僕が好きなエピソードとしてこんな話がある。
中島卓也が高卒で入ってきた1年目に、よくファームの試合を観に行っていた。そんな彼はピッチングマシーンのボールですら、うまくボールを前に飛ばすことのできない選手だった。
そこから中島が1軍で活躍するようになったころ(2013年)に
栗山監督が当時の白井コーチに「卓がファールを打ったら褒めてやってくれ!」と言うお願いをしていたらしい。
今やファール打ちの名人で“カットの中島”と言う代名詞にもなっているが、栗山監督なりに中島の存在意義を見出していたと思うと、鳥肌の立つようなやり取りだなと感動してしまった。
話は戻るが、彼のファール打ちも sacrifice の一部で仮にアウトになっても、相手投手の球数を稼ぐと言う意味では自己犠牲になると思う。
日本ハムはそういう選手を評価するチームで非常に共感する部分は多い。
僕自身の話になるが、
僕が生まれてくるときにもらってきた一通の手紙は
“目に見えない犠牲”をしっかり担いなさい。
と感じるようになった。
大きなお金や権威を手にすることはできないかもしれないけど、組織には必ずと言って良いほどそう言う存在がいる。
多くの人が評価してくれなくても、1人でも見てくれている人がいれば良い。
「そんな存在になりなさい!」と言われている気がするし、自分自身もこれまでの人生でもそんな役割を演じている時が一番自分らしかったし、うまく行っていた。

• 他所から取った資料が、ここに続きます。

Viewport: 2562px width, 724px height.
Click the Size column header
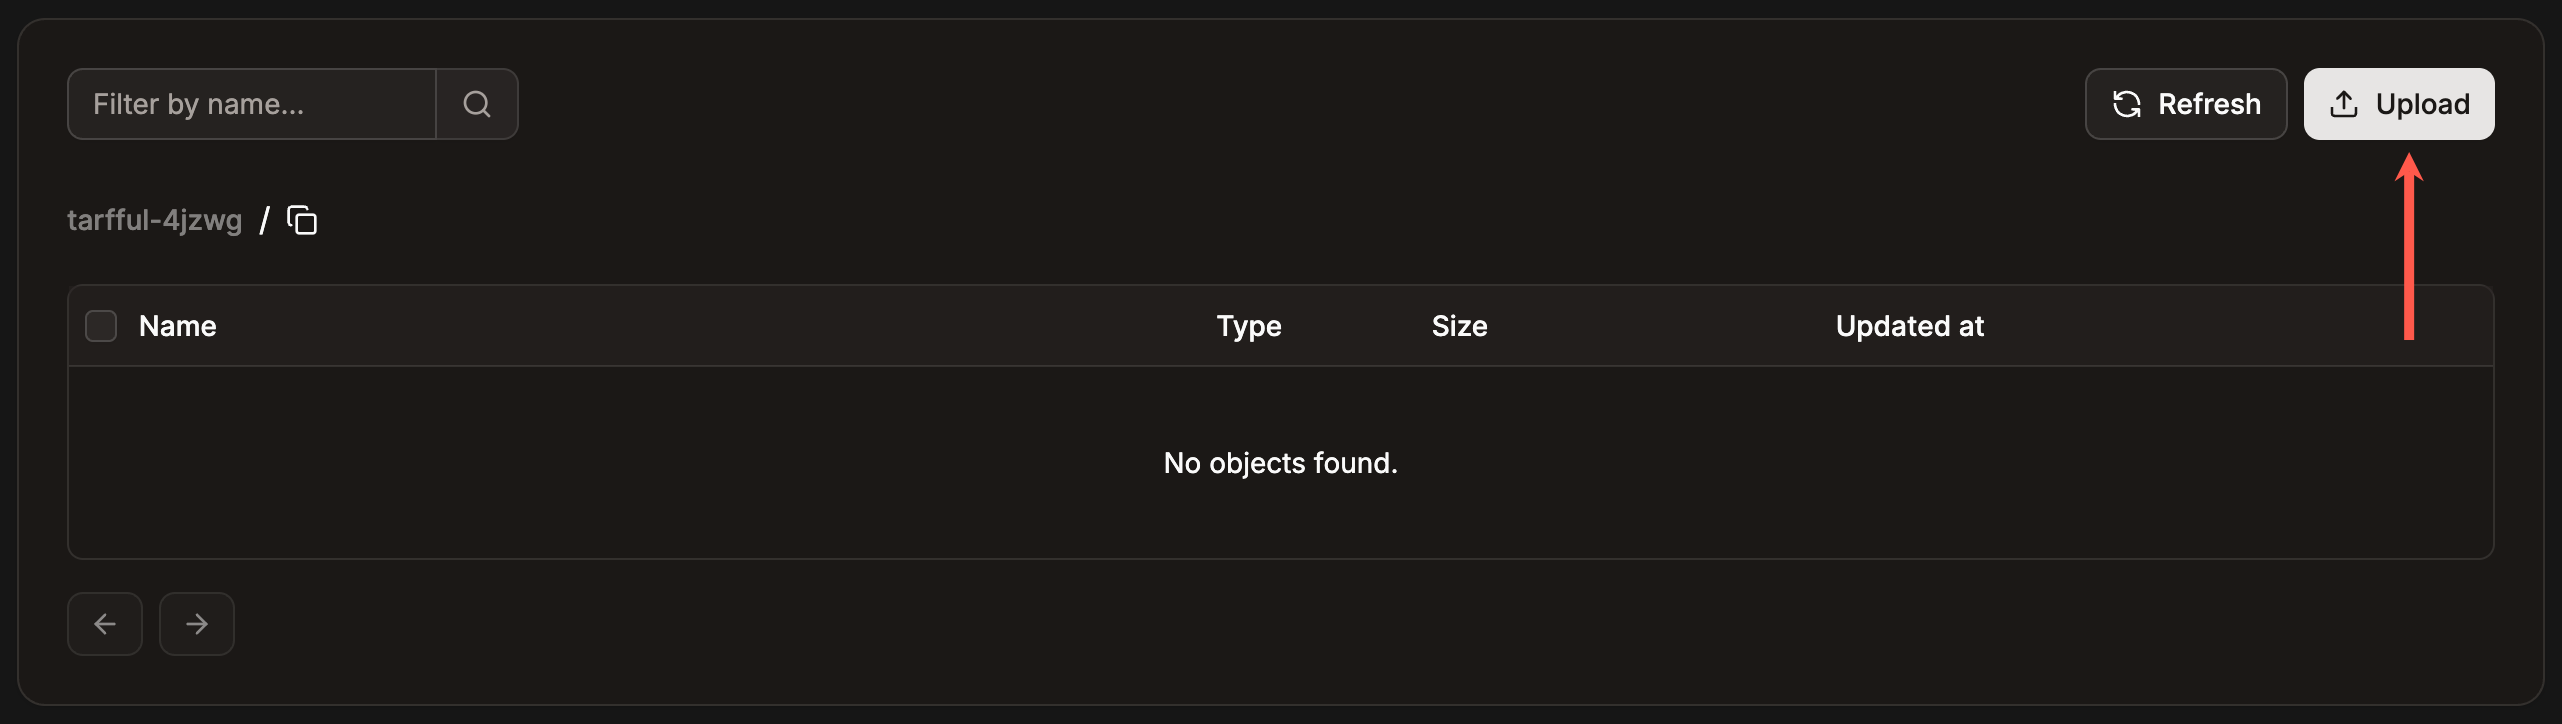point(1459,325)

もちろん、キラキラ輝いて目立っている人、多くのお金を手にしている人が羨ましくなっていろんなことにチャレンジ(手を出)して来たけど、結局うまく行かなかった。
中島卓が毎打席本塁打を狙ったりすれば、彼らしさが消えてしまう。
自分がしてきたことは、そんなことだったのだと少し反省している。
禅の教えに
『明珠在掌(めいじゅ たなごころに あり』
と言うものがある。
自分の求める美しいモノ(こと)は自分の掌(てのひら)の中に在って、自分の外側に求めるものでは無いと言う意味だ。
最近は悩みを抱える人が増えていて、僕自身もいろんな相談をしたり、相談を受けたりする中でいろんな言葉に出会う。
そこで出会った大切な言葉があったので紹介をしたいと思ったのと同時に、
自分が持っているものを大切にして前に進んでいきたい!
そこにはやっぱり愛情が不可欠なんだと言うことも改めて学んだ。
そんな思いでこれからもブログで、自分らしく野球の魅力を伝えて行きたいと思うし、一通の手紙の内容をしっかり心に刻んでいきたいと思う。
自分中心の話になってしまったが、最近いろいろ感じることがあったので、著述することとする。